One way Second Harvest achieves this mission is through educating community leaders and legislators about food insecurity levels and associated demographics in their areas. They use complex demographic and geographic data to tell this story, but this raw data only paints a partial picture and it’s often difficult to visualize. They needed a more engaging and effective experience to communicate this information.
An interactive solution to tracking hunger
Second Harvest partnered with SDG to conceive, design, and implement an interactive map that allows users to navigate their service area and visually highlight hunger need areas. The map helps Second Harvest represent and understand hunger needs more accurately, and communicate with stakeholders to enact change and generate funding for more outreach.
An interactive experience compatible with any device
After collaborating with Second Harvest to envision and research the solution, SDG developed an interactive map that both looks and functions well across any device. This responsive web application is able to recognize, organize, and scale its display to the device of the user.
The interactive map is a single-page application, where all of the code needed for the page to function is loaded once. As the zoom level, demographic filters, and other data are adjusted, the interactive map dynamically communicates with the backend data and automatically redraws itself. This user interaction is seamless and fluid providing a fast and delightful user experience.

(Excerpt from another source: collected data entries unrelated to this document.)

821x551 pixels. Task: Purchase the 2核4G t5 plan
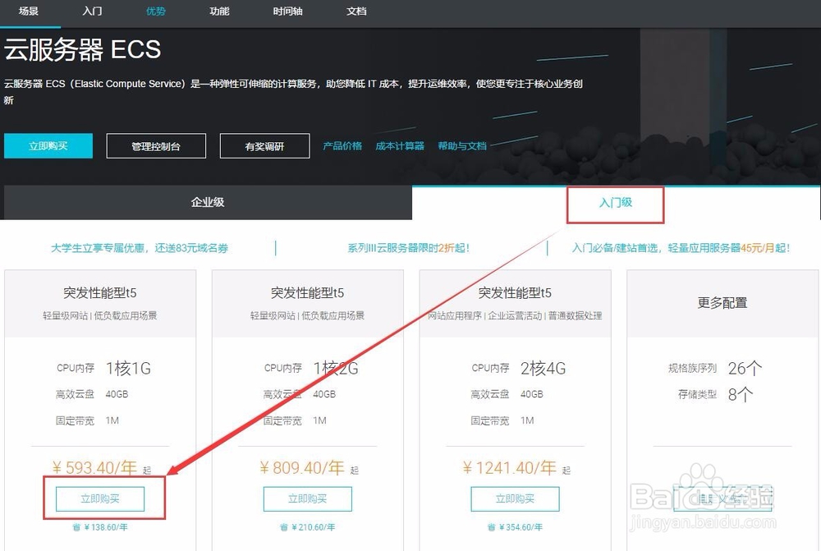[515, 498]
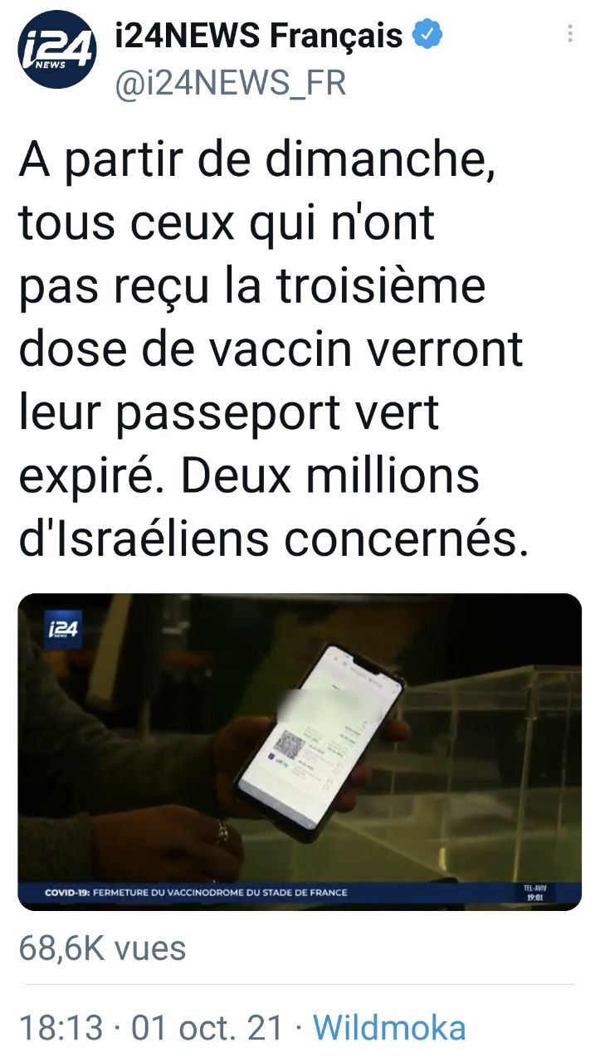
Task: Tap the 68,6K vues view count
Action: (x=102, y=948)
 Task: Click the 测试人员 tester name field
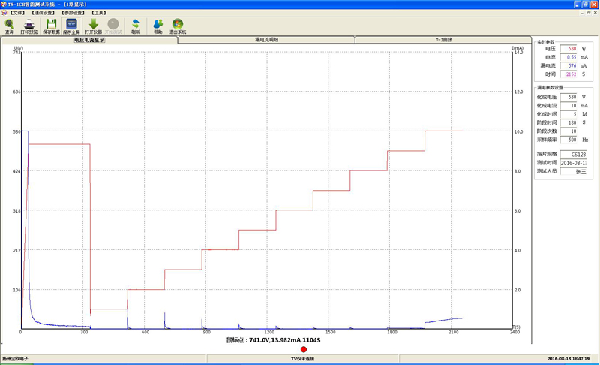pos(574,171)
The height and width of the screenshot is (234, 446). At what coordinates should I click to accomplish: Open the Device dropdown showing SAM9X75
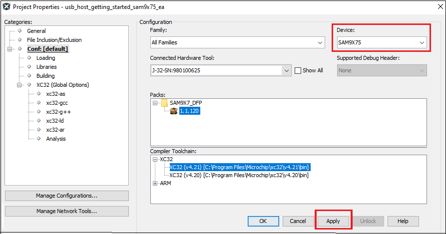422,43
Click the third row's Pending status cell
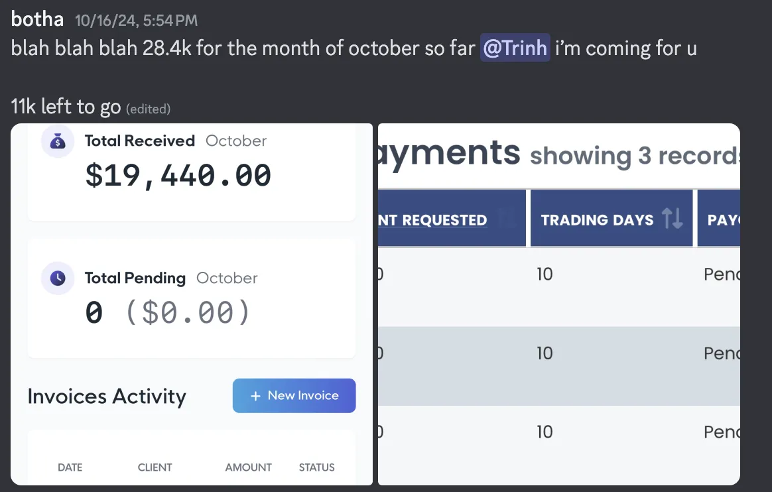This screenshot has height=492, width=772. point(722,432)
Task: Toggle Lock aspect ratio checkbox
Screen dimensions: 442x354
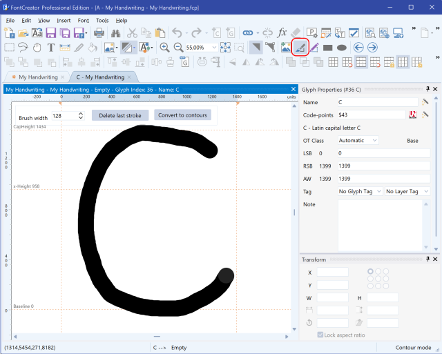Action: point(320,335)
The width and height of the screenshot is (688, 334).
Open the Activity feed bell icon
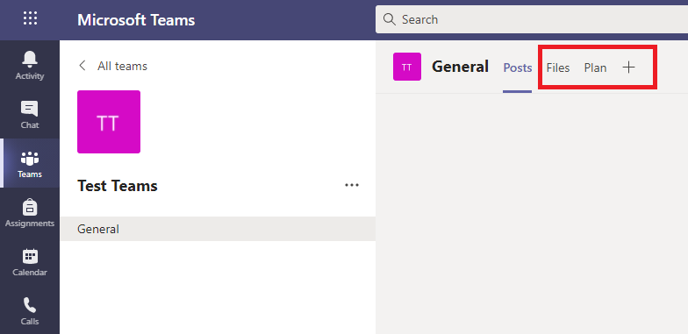(30, 58)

User controlled, powerful, and information-rich
The data in the application is detailed enough to display hunger needs by census tract, or clusters of about 8,000 people, which allows the user to efficiently view hunger need hot-spots within a community.
Additional user-controlled data layers provide useful information on items such as food shelf locations, the amount of food distributed at each location, Commodity Supplemental Food Program (CSFP) locations, school locations, students receiving free or reduced meals, and poverty rates. The application is a major step forward in communicating targeted food insecurity data across a population.
Partnership scorecard
Pounds of food annually
Counties mapped
People served
To read more success stories, visit the our work page.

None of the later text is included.